CHP’li Gizem Özcan, Türkiye Çevre Ajansı tarafından Göcek ve Dalaman kıyılarında sürdürülen Mapa-Şamandıra Sistemleri Projesi’nin, doğayı ve hukuku hiçe sayarak ilerlediğini söyledi. Özcan, Çevre, Şehircilik ve İklim Değişikliği Bakanı Murat Kurum’un yanıtlaması istemiyle Meclis’e soru önergesi sundu.
Yargı süreci devam ederken inşaat çalışmalarının başlatıldığını vurgulayan Özcan, “Yargı askıya alınmış durumda. Deniz tabanına beton döşeniyor, ama keşif günü bile hâlâ belirlenmedi” dedi.
“ÇED GEREKLİ DEĞİLDİR” KARARI TEPKİ TOPLUYOR
Projenin çevresel etki değerlendirme (ÇED) sürecinin sadece 23 günde tamamlandığını ve “ÇED gerekli değildir” kararı verildiğini hatırlatan Özcan, “Bu karar bilimsel temelden yoksun” dedi. Fethiye-Göcek Özel Çevre Koruma Bölgesi içinde kalan proje alanının, deniz çayırları, deniz kaplumbağaları ve Akdeniz fokları gibi hassas türlerin yaşam alanı olduğunu belirtti.
918 MAPA, 22 YÜZER İSKELE, 857 TONOZ… AMA NEREYE?
Proje kapsamında toplam 918 mapa, 891 şamandıra, 857 tonoz ve 22 yüzer iskele kurulacağı belirtildi. Yat bağlama kapasitesi 1142’den 2006’ya çıkarılacak. Özcan, “Bu uygulama deniz kirliliğini artıracak, atık yönetimi belirsiz, yerel halk ve küçük tekneciler dışlanacak” dedi.
Geçmişte MUÇEV üzerinden yürütülen benzer girişimlerin halk tepkisiyle yargıya taşındığını ve iptal edildiğini hatırlatan Özcan, aynı sistemin bu kez Türkiye Çevre Ajansı eliyle dayatıldığını vurguladı.
YARGISAL PASİFLİK VE BAKANLIĞA SORULAR
Muğla 2. İdare Mahkemesi’nde açılan davada bilirkişi keşfi kararı alınmasına rağmen, keşif gününün hâlâ belirlenmemiş olmasını eleştiren Özcan, “geri dönülmesi imkânsız zarar” vurgusuyla yapılan yürütmenin durdurulması başvurularının da yanıtsız bırakıldığını ifade etti.
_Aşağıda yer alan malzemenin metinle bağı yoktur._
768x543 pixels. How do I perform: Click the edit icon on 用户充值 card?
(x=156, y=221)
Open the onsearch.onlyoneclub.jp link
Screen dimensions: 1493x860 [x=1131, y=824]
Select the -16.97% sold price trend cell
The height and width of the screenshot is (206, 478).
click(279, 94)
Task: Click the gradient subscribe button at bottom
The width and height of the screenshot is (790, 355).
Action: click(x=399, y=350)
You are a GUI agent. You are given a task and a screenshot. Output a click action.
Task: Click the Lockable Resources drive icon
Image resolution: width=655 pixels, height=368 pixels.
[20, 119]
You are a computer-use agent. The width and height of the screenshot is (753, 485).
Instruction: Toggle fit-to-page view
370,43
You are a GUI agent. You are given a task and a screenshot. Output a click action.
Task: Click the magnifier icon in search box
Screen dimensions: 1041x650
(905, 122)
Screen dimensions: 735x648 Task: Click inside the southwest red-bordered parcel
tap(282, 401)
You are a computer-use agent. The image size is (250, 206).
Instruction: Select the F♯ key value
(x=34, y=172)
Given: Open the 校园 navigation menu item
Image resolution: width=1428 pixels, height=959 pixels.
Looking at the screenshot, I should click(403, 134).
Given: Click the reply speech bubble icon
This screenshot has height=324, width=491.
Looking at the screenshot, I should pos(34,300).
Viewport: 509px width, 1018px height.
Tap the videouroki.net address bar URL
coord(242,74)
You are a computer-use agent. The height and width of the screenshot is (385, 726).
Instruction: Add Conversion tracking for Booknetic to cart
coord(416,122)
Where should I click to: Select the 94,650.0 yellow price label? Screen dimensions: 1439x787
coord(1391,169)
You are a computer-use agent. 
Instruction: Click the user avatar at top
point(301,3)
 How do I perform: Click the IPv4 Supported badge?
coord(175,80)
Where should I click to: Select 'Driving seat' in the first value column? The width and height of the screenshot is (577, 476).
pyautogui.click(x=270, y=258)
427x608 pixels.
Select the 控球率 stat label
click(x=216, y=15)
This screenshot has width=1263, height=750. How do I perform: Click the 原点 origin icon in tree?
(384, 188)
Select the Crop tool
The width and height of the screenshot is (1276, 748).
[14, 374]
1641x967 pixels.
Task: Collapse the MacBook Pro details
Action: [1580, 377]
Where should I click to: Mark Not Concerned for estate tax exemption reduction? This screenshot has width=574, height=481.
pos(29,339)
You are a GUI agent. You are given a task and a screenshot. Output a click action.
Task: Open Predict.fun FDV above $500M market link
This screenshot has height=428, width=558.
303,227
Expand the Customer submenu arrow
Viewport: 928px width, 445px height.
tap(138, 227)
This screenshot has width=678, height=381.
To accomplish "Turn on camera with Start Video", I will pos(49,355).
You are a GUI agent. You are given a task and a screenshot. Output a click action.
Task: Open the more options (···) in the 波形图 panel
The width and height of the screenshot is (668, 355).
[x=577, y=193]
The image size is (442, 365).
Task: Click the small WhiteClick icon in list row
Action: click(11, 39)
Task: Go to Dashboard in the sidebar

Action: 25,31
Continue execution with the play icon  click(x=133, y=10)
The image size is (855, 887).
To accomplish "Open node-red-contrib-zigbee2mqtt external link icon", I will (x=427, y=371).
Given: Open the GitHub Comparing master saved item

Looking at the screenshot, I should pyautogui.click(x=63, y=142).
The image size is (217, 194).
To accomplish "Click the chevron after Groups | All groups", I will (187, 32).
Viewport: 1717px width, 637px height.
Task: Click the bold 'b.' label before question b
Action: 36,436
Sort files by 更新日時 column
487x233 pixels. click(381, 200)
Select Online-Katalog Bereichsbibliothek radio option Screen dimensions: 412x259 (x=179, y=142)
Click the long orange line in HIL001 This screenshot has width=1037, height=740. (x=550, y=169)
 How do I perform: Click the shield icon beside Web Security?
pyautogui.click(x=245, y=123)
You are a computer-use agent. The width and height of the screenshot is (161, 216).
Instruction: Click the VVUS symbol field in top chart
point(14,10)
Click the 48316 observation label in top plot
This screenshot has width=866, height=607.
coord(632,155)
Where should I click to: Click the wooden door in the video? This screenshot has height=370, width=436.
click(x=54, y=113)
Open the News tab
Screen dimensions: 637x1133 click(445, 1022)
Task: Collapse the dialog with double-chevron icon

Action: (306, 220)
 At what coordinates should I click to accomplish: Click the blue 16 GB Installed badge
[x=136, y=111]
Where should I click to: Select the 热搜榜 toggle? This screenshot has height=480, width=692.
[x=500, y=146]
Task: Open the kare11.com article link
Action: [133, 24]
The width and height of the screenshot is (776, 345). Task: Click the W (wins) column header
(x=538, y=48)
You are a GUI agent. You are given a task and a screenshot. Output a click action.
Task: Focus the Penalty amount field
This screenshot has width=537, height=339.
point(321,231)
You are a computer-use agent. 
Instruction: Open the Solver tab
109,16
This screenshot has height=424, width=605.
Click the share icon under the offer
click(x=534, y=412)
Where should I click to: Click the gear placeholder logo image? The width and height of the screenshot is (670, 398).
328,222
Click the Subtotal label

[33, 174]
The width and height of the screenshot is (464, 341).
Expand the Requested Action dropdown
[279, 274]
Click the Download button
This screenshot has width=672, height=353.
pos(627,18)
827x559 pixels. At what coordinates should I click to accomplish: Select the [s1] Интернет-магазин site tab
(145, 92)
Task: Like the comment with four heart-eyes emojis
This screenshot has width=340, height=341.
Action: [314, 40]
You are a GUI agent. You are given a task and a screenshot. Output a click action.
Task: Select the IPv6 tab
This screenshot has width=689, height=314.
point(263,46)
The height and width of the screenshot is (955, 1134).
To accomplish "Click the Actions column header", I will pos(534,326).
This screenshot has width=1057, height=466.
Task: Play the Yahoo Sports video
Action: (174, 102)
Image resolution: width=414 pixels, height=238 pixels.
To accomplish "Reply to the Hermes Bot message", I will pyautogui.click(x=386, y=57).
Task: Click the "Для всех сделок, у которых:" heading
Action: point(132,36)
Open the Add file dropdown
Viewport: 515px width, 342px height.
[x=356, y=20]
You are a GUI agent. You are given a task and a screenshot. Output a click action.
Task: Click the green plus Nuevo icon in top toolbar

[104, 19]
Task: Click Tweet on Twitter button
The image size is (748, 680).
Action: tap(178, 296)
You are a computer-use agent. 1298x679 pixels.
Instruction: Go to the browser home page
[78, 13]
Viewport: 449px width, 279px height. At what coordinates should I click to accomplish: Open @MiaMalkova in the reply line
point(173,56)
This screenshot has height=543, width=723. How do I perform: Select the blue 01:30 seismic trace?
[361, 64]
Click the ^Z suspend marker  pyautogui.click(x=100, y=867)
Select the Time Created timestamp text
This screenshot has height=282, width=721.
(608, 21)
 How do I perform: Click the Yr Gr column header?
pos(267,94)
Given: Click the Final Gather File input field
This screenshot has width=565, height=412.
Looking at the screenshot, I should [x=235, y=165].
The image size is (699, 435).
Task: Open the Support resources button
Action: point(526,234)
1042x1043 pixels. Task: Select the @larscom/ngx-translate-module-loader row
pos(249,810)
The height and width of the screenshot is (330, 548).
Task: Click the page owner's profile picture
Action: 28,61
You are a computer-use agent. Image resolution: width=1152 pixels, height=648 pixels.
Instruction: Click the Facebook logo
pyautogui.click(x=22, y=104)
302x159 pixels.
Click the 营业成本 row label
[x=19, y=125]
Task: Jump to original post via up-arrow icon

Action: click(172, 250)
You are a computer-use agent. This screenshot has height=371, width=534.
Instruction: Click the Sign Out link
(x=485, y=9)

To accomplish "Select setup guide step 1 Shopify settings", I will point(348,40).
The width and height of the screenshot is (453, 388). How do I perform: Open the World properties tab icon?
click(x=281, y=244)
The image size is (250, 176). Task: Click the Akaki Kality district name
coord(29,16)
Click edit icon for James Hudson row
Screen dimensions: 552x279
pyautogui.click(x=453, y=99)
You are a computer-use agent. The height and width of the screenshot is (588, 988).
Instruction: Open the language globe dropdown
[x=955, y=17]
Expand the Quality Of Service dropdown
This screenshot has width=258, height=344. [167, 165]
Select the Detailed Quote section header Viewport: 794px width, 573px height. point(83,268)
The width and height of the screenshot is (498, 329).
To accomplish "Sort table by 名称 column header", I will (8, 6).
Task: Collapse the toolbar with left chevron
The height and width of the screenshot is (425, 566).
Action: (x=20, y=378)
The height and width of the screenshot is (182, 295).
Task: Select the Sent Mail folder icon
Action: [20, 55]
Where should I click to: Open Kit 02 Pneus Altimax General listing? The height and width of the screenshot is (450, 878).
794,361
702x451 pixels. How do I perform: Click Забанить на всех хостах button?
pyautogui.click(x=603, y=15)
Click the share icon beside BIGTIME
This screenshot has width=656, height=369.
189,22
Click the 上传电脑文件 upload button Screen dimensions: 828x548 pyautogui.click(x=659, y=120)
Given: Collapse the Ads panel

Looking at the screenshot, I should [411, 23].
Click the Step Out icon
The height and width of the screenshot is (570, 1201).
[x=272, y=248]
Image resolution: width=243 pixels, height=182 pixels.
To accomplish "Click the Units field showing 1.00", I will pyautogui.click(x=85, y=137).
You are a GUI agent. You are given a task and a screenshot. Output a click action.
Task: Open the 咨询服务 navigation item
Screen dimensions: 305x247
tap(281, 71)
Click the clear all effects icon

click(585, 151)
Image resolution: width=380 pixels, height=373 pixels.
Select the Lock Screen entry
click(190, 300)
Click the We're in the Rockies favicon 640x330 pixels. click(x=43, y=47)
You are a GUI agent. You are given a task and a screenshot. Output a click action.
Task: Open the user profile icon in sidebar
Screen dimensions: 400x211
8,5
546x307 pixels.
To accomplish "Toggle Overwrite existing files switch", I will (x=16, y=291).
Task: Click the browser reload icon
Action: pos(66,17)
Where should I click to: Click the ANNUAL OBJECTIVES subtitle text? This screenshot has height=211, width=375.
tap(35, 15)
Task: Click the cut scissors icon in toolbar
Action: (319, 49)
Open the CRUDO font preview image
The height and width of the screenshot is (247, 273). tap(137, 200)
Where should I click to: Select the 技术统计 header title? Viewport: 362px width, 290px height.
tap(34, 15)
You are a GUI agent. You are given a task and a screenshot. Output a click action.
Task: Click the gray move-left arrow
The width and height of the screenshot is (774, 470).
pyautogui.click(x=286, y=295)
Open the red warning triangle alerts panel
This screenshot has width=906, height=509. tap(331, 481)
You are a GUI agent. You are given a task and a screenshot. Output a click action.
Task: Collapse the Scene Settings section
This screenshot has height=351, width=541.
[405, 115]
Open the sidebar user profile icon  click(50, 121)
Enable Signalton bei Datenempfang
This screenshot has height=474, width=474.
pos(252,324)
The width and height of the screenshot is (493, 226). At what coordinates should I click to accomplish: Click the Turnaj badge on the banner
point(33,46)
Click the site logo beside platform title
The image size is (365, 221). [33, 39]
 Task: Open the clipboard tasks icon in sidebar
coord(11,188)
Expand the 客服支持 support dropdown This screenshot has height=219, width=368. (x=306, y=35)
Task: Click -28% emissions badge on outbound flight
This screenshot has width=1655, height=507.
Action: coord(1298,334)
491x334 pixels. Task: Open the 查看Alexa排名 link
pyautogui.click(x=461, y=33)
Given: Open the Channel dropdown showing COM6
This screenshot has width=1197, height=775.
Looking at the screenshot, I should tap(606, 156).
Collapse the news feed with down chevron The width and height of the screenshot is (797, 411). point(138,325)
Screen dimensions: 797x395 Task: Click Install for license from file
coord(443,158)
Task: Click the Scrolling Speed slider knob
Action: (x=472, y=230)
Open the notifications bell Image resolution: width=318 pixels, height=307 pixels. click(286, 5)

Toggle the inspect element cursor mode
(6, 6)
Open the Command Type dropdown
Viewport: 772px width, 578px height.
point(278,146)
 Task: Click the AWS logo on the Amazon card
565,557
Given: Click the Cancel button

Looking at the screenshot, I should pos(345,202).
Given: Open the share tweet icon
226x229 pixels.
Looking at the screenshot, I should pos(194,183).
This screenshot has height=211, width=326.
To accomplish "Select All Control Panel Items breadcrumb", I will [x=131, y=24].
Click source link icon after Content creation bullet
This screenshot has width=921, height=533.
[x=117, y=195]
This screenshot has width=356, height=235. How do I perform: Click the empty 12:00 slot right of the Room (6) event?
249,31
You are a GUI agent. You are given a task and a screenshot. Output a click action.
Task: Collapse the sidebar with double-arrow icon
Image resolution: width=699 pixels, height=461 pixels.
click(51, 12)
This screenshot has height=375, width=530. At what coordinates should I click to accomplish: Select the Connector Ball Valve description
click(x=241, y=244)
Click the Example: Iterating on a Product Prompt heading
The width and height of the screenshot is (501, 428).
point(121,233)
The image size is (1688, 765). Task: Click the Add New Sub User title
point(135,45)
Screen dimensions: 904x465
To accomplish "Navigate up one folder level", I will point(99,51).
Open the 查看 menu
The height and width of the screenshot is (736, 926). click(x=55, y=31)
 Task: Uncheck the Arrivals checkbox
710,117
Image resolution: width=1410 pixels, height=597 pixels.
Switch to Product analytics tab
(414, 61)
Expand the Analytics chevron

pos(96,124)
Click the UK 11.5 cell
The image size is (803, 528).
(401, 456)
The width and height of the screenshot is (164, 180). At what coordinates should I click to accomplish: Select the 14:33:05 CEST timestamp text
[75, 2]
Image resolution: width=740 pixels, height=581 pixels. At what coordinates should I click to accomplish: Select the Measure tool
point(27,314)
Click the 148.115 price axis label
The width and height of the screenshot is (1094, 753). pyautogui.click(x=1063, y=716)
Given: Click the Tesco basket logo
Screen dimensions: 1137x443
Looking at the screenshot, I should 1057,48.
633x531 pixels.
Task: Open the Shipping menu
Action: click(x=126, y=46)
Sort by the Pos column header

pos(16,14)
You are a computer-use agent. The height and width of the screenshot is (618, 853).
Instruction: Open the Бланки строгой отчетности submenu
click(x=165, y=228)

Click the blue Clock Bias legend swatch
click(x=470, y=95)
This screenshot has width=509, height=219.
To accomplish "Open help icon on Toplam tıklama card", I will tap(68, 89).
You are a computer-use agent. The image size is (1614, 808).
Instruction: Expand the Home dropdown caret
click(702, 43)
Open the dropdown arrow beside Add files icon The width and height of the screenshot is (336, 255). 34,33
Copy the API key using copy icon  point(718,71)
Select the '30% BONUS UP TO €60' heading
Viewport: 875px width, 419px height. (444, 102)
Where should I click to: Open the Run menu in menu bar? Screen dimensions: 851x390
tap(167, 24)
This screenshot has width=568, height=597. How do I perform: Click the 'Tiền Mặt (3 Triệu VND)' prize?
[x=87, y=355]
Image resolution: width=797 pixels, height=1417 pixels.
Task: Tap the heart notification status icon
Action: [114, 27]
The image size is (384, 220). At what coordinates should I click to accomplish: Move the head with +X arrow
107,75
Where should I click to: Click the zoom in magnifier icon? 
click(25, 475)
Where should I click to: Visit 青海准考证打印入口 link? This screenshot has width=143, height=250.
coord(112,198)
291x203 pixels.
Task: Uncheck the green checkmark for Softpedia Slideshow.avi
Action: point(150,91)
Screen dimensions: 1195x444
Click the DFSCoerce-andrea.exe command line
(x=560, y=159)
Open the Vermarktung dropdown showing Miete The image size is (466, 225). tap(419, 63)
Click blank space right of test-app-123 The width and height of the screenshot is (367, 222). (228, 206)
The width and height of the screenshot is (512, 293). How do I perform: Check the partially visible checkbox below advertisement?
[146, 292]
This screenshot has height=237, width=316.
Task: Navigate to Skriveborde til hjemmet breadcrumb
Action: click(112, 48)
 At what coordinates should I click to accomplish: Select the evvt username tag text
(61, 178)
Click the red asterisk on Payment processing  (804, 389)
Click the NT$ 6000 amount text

Bakan Kurum’a yönelttiği sorular ise dikkat çekici:
ÇED gerekli değildir kararının bilimsel dayanakları kamuoyuyla paylaşılacak mı?
Beton bloklar hangi mevzuata göre deniz tabanına döşeniyor?
Yerel paydaşların ve sivil toplumun görüşüne neden başvurulmadı?
Tüm koylar marinalaşacak mı?
Bu proje halk sağlığı ve deniz yaşamı açısından bilimsel olarak değerlendirildi mi?
“KAMU YARARI MI, RANTA TESLİM Mİ?”
Özcan’ın uyarıları açık: “Yargı devre dışı bırakılıyor, doğa göz göre göre yok ediliyor. Kıyılar halkındır, özel şirketlere devredilemez. Deniz yaşamı, küçük balıkçılar ve halkın kullanım hakkı yok sayılıyor.”